If you're taking a day off and don't want any guests at all on Saturday, you block not only the Saturday but also Friday to prevent that night being booked. A check out on Friday morning is still possible though.
@Lawrence21 , I confirm! it just got messed up here in the thread a bit because some people are confusing the confirmation email we get from Airbnb, where it lists check in and check out day just like a hotel does - with the actual nights spent and paid for, which is what your clendar and your payments reflect. So if it says in the confirmation email that check in is friday... check out is Sunday, then the guest is only staying and paying for two nights, Friday and Saturday. Simple enough, your blocked out calendar days for a specific guest will confirm this. Any day that is available on you calendar is a day a guest pays for, the checkout date is the following day.
It might get a little tight if you have a late check out time and early check in time. then, if you have someone arriving on the check out date of the previous guest, you might have to scramble to clean up in between. For that reason, I don't allow same day bookings and I also have one day before and after a stay blocked out in my booking settings. gives me peace of mind.
The exact same happened to us. Check out is the day after. I still cannot understand that it is mot made clearer by Airbnb...
Why doesn't AirBnB sort out this silly confusion by making the would-be guest SPECIFY HOW MANY NIGHTS THEY ARE GOING TO STAY??
Agreed, Garth. This is ridiculous. Something so simple -- yet it is not in the FAQ. Maddening. It should be done like a hotel, or a real life B&B, and that's it.
I agree, this is unnecessarily confusing and airbnb should have a UX solution to sort this out. I have the exact same question and if what most everyone is saying is correct, Airbnb handles this differently than all other hotel sites.
Traditionally a traveler will select their check-in and check-out dates; i.e. check in 1/1 and check out 1/4 would be a 3 night stay. However on Airbnb's calendar hosts select days that are available to stay over that night, which is why the last day shows a price on it. The guest would actually be checking out the next day which is a day that shows the property as unavailable on the host's calendar.
Airbnb does this, and other crazily confusing UI things, on purpose I am afraid. They pretend to be helpful but on all the little stuff make it crazy -- all basically on the side of people booking. Price too high? We just lowered it! FTFY! Oh, you didn't mean to turn on Instant Booking? Well, we did it anyway. Oh, booked that for an extra day? Oh well. Can't cancel on a guest? Really, but the guest secretly still can right up until the day of staying? Wow! The smaller the issue, the greater the chance it is not as advertised on Airbnb. Airbnb does not care what you charge for your place, so they are constantly hounding users to lower their rates. Not so good for the renter, but obviously increases total bookings.
What is really confusing is that the way the blocked periods are shown visually in the host calendar when showing a blocked start date that is inherited from a linked calendar. Why is it shown is a different way from a blocked period created in AirBNB? It's probably a bug in their system.

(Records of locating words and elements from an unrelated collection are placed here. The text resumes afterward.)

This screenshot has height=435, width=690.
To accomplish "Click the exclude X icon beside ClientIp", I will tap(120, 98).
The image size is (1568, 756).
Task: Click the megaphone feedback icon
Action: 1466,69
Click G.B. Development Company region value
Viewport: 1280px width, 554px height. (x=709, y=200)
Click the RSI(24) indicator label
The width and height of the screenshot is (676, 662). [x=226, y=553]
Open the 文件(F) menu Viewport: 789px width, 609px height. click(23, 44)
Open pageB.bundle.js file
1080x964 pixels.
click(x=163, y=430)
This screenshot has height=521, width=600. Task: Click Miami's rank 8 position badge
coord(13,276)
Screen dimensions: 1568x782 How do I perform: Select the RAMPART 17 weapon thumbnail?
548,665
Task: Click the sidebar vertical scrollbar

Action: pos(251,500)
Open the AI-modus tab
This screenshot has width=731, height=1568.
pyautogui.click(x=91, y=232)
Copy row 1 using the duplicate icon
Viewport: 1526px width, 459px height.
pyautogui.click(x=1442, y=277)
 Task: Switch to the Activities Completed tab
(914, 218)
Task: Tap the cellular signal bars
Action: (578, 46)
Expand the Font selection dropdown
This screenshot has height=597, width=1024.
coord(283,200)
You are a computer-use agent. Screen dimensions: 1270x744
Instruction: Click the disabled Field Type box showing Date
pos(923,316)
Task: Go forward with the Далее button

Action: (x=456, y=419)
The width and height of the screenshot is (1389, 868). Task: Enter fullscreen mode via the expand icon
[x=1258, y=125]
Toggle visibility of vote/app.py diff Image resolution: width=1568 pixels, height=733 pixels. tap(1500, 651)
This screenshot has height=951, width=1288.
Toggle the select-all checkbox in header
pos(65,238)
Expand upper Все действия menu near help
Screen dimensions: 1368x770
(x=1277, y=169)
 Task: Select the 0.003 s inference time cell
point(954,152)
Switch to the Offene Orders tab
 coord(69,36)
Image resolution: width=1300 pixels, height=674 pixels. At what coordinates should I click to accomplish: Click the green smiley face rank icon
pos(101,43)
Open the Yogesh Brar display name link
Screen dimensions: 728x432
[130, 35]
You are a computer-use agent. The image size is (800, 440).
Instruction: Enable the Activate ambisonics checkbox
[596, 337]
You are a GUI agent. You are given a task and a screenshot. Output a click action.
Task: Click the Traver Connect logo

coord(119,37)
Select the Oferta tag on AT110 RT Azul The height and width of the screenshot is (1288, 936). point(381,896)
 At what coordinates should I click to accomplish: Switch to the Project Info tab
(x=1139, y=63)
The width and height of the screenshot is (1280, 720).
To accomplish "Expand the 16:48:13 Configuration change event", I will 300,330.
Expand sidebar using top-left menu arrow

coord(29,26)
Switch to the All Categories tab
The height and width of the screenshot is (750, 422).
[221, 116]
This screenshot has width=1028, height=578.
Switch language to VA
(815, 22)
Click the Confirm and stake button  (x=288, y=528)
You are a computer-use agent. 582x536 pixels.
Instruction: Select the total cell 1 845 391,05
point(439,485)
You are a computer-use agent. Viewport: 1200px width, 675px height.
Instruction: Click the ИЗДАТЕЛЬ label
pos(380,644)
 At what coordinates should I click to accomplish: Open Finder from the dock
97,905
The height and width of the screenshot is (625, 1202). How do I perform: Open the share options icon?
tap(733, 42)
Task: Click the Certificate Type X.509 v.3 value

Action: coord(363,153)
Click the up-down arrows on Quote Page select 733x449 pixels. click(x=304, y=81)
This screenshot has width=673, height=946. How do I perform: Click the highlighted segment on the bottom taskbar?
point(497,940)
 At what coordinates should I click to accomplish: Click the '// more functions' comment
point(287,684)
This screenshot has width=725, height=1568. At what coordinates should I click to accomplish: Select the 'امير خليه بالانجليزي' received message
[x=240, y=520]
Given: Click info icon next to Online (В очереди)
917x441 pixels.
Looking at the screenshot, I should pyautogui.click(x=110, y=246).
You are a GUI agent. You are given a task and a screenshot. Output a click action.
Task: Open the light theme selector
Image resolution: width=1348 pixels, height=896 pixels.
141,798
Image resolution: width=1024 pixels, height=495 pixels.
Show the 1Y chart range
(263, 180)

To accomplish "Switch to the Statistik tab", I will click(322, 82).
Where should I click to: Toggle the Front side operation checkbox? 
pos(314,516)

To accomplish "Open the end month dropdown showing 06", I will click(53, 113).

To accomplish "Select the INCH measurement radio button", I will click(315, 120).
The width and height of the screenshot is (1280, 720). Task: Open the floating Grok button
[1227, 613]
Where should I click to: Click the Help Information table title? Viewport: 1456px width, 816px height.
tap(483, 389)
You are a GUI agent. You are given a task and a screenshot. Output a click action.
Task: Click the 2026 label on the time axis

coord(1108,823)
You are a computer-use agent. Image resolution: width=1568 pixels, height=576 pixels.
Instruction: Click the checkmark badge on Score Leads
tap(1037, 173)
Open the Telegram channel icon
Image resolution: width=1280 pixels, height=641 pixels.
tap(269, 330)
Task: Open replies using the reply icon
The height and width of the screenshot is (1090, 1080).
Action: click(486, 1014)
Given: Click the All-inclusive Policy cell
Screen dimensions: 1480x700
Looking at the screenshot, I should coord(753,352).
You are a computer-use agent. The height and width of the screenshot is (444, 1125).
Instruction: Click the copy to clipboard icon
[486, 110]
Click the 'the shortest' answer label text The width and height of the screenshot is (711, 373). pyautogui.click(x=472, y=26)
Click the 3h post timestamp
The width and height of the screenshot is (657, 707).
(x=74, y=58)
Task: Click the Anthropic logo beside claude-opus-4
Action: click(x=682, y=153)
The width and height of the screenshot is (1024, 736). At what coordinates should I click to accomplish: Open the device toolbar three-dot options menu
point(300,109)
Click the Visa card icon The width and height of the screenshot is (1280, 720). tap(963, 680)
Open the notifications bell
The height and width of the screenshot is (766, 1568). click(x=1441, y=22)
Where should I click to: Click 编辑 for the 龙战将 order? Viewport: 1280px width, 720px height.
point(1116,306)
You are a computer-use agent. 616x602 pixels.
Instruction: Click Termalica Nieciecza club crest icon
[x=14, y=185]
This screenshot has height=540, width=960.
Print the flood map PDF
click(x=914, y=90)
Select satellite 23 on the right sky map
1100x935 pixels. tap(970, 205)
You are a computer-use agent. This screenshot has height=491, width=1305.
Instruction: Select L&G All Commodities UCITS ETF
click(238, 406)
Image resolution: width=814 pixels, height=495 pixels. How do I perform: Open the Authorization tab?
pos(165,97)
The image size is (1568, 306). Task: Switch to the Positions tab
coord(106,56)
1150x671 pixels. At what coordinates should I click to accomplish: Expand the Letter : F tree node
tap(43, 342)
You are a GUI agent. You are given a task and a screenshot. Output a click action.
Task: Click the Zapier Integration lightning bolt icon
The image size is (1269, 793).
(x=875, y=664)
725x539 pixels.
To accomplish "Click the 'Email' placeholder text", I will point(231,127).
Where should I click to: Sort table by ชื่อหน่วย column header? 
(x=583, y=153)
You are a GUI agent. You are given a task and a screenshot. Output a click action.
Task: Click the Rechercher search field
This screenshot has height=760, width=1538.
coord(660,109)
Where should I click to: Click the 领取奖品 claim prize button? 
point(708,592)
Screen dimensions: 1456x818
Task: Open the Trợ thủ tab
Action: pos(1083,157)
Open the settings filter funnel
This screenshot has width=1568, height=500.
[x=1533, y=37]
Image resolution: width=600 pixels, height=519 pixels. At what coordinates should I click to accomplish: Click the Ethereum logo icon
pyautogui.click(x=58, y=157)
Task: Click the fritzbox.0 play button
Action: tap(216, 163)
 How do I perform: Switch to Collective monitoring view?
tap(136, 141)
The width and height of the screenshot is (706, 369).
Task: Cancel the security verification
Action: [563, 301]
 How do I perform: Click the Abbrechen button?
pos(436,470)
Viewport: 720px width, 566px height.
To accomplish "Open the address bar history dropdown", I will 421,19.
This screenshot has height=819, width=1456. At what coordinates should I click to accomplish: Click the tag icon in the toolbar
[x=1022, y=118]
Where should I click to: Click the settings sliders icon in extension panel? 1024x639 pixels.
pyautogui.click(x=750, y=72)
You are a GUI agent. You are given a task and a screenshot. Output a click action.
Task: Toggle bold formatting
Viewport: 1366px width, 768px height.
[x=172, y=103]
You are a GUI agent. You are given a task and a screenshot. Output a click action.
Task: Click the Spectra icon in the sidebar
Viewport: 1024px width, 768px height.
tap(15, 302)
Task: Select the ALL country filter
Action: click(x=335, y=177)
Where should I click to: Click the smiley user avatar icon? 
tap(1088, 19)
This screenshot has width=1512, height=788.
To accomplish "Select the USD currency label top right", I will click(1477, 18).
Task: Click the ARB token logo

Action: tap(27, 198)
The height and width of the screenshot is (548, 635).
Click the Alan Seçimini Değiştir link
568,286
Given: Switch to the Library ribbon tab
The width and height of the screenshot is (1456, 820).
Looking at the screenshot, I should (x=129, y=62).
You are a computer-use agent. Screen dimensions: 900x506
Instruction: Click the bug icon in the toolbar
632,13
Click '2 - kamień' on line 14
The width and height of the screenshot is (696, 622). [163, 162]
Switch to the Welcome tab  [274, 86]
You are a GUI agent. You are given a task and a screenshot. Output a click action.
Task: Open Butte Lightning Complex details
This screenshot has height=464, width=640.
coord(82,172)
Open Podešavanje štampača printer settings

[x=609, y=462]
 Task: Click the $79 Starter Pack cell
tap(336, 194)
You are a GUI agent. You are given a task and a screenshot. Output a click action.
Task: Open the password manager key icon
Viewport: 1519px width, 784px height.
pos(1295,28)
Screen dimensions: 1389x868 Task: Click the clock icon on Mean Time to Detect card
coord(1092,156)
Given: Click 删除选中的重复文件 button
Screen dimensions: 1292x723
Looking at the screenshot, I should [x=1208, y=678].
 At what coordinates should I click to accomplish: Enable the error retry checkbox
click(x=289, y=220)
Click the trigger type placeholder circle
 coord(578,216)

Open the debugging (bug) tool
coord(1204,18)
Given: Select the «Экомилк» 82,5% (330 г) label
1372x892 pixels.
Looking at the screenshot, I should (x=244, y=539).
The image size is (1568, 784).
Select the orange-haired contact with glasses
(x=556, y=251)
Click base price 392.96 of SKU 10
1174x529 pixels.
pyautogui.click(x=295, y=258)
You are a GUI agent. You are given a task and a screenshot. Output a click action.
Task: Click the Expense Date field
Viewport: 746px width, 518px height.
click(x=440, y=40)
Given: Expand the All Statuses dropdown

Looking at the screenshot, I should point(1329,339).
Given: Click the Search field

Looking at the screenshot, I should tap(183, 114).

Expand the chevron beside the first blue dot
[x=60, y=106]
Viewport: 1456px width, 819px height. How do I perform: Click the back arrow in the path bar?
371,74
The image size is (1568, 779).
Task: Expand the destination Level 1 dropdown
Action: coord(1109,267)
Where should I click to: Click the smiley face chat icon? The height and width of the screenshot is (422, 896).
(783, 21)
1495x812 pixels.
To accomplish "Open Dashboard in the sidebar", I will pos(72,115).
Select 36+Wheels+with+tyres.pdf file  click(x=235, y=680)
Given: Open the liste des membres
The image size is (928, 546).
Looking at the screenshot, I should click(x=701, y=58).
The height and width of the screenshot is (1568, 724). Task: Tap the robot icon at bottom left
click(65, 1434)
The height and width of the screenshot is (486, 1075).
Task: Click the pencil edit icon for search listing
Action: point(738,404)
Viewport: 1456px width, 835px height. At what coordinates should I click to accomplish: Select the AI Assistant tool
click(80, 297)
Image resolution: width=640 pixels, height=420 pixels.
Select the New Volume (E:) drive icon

Visiually it looks like the entire morning, day and night is blocked.
This makes it look like you cannot have a guest check out on the morning before a new guest arrives.
Come on AirBNB, fix it!
YES!!! Then the correct person will be paying for that night! The one checking in!!!
Not the one having coffee, cleaning, packing and leaving!!
Just ran in to this issue as well. Super confusing that the hosting calendar is "days including that night", and doesn't just map to check-in/check-out.